# URLs checken



## the7 (13. Jun 2009)

Hallo Leute,
ich schreibe gerade ein Programm, das u.a. überprüft, ob gewisse Dateien auf einem Server vorhanden sind, z.B. http://server/abc.php etc etc
Ich habe eine Textdatei, in der die Dateinamen drinne stehen, ich lese diese Datei Zeile für Zeile aus und überprüfe dann auf vorhandensein, das sieht so aus:


```
while((strLine = bfIn.readLine())!= null)
			{
				this.checkLink = new URL( this.Link + "/" + strLine.toString());
				this.checkLink.openConnection().setReadTimeout(5);
				this.checkLink.openConnection().setConnectTimeout(5);
				
				try {
					//this.checkLink.openConnection().connect();
					this.checkLink.openStream().close();
                                     }
                                catch ............
```

Da die Liste, der zu überprüfenden Daten immer länger wird, dauert das alles natürlich auch ein wenig. Problem ist, wenn eine URL nicht existiert, also der Server, bleibt das Programm hängen, obwohl ich ein Timeout gesetzt habe. Es scheint so, als ob er das Timeout nicht fressen würde.

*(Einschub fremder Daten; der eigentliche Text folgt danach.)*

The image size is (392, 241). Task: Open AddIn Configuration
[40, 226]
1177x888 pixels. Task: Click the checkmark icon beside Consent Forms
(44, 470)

Vielen Danke für die Tips im voraus


----------



## fjord (13. Jun 2009)

Ohne mir jetzt eine Lösung für dein Problem überlegt zu haben, würde ich dir raten mehrere Threads zu benutzen um gleichzeitig mehrere Dateien überprüfen zu können. Dann sollten Timeouts auch keine so große Rolle mehr spielen.

Ich glaube dein Timeout ist auch viel zu niedrig. Sind das nicht milliseconds? Eventuell ist er gar nicht in der Lage den TCP Handshake so auszuführen. Du solltest lieber irgendwas im Bereich von 15-20 Sekunden warten, eher mehr. Wenn du Threading machst hat das auch nicht so großen Einfluss auf dein Programm


----------



## the7 (13. Jun 2009)

ja threading war auch mein erster gedanke...
nur habe ich damit null erfahrung ....
werd mich wohl mal einarbeiten müssen


----------